◆ WHAT IS NEEDED: Among the entries below, copy every line that carries the word "date".

----------------

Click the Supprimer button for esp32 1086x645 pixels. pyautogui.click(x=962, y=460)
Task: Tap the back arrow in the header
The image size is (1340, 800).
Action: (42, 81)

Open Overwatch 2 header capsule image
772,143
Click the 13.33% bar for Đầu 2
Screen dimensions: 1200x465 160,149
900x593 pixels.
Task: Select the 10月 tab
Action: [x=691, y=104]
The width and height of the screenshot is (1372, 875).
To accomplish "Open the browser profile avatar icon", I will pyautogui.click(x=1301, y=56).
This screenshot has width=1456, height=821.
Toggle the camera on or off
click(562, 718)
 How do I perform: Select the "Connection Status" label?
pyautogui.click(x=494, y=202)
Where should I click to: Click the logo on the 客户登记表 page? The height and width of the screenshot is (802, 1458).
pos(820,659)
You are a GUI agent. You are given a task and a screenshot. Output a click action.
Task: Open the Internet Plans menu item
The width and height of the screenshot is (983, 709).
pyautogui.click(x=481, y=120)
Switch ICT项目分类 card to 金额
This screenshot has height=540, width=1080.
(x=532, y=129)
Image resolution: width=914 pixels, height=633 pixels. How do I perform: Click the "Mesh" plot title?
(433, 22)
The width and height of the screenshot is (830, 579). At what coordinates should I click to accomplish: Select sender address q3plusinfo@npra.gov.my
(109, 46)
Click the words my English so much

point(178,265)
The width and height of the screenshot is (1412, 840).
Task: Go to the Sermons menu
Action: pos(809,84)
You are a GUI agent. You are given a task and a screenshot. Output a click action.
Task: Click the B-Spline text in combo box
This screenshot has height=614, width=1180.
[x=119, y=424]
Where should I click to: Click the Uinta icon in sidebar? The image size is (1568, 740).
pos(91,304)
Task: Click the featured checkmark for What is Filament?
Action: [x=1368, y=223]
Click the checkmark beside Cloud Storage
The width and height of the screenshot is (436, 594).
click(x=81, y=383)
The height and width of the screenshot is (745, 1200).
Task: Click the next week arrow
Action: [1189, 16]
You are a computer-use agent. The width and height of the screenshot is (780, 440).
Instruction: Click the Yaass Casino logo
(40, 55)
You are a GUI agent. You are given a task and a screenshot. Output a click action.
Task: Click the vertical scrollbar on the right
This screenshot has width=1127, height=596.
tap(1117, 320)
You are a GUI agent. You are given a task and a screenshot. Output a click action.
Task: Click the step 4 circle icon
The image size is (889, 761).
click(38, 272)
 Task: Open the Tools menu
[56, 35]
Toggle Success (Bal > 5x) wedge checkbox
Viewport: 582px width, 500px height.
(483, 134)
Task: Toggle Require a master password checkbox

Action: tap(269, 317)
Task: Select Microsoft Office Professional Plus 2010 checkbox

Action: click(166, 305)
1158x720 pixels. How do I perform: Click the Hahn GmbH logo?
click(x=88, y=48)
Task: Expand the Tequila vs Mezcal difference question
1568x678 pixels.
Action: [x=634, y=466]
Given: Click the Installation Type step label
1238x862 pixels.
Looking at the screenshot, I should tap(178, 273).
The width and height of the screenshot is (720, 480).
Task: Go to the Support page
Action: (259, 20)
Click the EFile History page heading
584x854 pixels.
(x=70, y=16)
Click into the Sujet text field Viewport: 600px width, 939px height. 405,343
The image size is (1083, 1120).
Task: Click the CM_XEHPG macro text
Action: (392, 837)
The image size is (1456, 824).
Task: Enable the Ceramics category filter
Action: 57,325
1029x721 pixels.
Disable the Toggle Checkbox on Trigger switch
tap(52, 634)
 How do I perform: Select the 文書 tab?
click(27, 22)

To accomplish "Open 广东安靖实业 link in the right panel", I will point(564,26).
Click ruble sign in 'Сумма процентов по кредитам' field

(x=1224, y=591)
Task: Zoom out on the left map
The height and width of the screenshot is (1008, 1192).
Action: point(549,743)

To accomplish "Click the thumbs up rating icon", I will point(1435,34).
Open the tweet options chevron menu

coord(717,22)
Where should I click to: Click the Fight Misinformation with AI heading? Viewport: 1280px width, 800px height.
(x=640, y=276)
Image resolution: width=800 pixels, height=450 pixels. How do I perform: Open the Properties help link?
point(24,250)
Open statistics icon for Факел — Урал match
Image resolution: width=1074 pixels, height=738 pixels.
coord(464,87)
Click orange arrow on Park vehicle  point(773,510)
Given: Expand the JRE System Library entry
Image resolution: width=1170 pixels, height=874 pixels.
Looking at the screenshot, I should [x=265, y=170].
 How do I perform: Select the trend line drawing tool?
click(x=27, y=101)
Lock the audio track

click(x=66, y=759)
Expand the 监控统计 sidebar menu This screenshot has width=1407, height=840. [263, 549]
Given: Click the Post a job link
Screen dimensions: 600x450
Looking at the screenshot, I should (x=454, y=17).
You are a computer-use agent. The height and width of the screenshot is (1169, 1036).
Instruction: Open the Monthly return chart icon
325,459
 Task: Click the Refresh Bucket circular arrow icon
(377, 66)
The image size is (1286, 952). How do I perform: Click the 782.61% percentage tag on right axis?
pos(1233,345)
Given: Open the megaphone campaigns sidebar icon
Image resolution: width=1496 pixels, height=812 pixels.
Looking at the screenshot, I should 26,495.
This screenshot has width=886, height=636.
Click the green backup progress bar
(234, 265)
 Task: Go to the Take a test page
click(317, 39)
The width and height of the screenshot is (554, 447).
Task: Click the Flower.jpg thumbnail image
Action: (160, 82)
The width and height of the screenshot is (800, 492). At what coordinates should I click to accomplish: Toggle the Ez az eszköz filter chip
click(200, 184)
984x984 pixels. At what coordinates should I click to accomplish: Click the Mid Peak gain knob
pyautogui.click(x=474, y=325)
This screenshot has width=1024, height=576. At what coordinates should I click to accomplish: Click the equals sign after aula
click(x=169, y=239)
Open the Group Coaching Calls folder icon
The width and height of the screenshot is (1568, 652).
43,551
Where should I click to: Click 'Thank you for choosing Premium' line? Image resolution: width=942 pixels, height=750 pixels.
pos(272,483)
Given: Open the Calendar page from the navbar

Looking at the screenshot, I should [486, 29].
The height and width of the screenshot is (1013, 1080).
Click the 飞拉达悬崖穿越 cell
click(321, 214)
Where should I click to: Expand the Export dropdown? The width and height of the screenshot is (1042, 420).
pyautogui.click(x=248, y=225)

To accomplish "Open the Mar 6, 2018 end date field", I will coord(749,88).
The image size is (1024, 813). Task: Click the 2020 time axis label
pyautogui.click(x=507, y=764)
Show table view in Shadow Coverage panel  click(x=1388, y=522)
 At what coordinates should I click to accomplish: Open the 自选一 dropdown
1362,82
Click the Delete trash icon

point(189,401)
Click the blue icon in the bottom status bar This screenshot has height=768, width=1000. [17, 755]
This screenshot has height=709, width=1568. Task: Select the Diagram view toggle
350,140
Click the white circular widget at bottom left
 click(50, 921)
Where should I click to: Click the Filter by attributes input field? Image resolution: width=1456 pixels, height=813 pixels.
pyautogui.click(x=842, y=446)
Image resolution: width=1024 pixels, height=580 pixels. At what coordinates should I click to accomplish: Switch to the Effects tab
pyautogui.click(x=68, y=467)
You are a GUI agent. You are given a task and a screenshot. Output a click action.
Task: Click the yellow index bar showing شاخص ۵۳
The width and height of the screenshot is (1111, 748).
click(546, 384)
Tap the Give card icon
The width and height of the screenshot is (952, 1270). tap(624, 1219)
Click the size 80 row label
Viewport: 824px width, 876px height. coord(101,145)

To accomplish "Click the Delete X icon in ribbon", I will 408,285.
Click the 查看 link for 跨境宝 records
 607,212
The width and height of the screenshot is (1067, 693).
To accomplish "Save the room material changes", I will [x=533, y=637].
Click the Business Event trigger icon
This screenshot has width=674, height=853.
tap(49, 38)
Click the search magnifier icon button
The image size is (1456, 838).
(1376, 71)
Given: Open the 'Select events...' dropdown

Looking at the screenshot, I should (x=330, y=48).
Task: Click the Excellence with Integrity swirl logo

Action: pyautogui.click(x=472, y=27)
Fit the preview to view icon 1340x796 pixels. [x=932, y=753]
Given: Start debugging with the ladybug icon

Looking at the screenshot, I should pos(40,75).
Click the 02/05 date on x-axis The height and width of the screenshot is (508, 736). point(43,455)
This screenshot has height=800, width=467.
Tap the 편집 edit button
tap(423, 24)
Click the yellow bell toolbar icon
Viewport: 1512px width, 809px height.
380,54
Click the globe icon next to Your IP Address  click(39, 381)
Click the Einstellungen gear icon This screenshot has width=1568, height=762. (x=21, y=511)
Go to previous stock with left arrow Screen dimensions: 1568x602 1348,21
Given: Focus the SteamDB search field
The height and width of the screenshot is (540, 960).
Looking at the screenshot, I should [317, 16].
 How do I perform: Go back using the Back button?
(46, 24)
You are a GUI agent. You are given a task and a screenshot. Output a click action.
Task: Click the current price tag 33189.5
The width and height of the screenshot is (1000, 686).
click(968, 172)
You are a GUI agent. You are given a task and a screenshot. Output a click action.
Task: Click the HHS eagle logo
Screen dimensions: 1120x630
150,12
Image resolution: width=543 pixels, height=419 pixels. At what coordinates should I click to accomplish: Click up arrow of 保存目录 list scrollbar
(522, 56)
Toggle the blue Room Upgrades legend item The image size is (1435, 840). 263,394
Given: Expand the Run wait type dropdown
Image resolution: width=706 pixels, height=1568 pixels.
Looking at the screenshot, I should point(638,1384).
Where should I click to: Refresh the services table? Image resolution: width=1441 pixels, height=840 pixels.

----------------

◆ YOUR RESPONSE:
To accomplish "Open the Mar 6, 2018 end date field", I will coord(749,88).
Click the 02/05 date on x-axis The height and width of the screenshot is (508, 736). point(43,455)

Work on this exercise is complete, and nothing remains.